Johnston described the conversion effort as a key step in restoring vibrancy to the city’s core — but also a necessary one for public safety, as concerns and affordability gaps continue to affect both residents and business owners.

“We still have business owners on Broadway who don’t feel safe having staff members close up the shop and walk to their cars after work, and that’s not good enough,” Johnston said.

Bisnow reported in February that the city is expected to deliver 1,398 apartments via office conversions in 2025 — a 55% increase from last year. About 7M SF of office space in the city is vacant.

The mayor emphasized that all city decisions would be guided by four core principles: minimizing harm to residents and city workers, maintaining essential services, focusing resources on top priorities and protecting the most vulnerable Denverites. 

That includes expanding access to stable housing — a theme that ran through much of the address.

Nearly half of Denver residents can’t afford to live in the city, Johnston said, noting the need to add approximately 5,000 units per year to keep pace with demand. He pointed to the city’s new middle-class housing program launched in partnership with the Denver Housing Authority as one path forward.

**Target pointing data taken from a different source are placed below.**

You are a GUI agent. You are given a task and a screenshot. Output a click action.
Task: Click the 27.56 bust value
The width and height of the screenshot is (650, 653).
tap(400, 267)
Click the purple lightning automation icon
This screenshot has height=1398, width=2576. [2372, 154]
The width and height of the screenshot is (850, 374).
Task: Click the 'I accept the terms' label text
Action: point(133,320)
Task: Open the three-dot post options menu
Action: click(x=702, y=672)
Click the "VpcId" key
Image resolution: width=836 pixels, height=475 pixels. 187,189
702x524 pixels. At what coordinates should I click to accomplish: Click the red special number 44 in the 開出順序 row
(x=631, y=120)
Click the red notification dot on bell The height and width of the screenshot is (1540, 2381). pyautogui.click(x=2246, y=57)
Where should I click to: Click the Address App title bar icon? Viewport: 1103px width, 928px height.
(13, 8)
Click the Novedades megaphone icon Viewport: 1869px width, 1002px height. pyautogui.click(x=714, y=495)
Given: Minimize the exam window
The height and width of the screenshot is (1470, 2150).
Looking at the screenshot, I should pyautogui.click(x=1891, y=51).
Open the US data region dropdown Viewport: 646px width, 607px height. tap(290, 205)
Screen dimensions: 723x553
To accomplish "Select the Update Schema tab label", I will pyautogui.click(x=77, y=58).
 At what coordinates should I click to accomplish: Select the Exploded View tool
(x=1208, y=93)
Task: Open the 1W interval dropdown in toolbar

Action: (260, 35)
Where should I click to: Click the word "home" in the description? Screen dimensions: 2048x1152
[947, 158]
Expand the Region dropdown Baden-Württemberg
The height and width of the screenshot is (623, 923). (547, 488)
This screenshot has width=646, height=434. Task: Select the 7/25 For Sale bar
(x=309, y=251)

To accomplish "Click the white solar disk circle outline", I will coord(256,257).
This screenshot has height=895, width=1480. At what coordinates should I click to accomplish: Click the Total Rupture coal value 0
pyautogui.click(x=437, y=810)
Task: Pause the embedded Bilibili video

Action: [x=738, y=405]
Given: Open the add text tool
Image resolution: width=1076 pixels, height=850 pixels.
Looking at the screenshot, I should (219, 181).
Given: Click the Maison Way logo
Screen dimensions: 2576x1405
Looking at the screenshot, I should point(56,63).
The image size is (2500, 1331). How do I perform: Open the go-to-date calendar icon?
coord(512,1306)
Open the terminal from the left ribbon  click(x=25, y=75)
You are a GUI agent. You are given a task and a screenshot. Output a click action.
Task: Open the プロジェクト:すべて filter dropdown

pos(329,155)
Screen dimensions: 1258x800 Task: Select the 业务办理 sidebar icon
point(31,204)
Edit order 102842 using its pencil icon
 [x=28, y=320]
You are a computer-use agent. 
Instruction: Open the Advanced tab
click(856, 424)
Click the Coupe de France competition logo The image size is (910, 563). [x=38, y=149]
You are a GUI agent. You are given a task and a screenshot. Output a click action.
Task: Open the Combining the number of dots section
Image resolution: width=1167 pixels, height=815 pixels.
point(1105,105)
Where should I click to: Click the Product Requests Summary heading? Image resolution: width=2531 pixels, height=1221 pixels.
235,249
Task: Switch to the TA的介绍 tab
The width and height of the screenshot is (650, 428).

The initiative offers tax exemptions to developers who build rental units for households earning between $60K and $100K — a segment often left out of traditional affordable housing models.

“If we don’t make progress now, this challenge will be an existential threat to families, to business and to economic growth,” he said.

The office-to-residential push builds on the $570M downtown investment package approved by voters this past November. Johnston said that package, which required no new taxes, has already helped boost foot traffic, restaurant revenues and retail leasing interest — particularly along the long-renovated, newly rebranded 16th Street, which received more than 100,000 visitors at its grand reopening in May.

To support continued development, Johnston pointed to the city’s recently launched Denver Permitting Office, which pledges to process permits within 180 days or refund applicants up to $10K in fees — a move meant to cut red tape and accelerate housing production.

How Denver will pay for all of these initiatives was not clearly addressed, except for a planned 2025 municipal bond that Johnston said would fund core infrastructure projects. 

The Mile High City faces a $200M fiscal deficit in 2026 and has changed the city’s layoff rules, reducing protections for long-tenured city employees and making it easier to fire them.

While the mayor acknowledged that downtown’s comeback is still in progress, he signaled the city’s commitment to converting empty space, attracting new tenants and investing in cultural infrastructure.

“We will launch ambitious efforts with the Downtown Development Authority to make public spaces and parks, childcare facilities and art activations to make them vibrant,” Johnston said.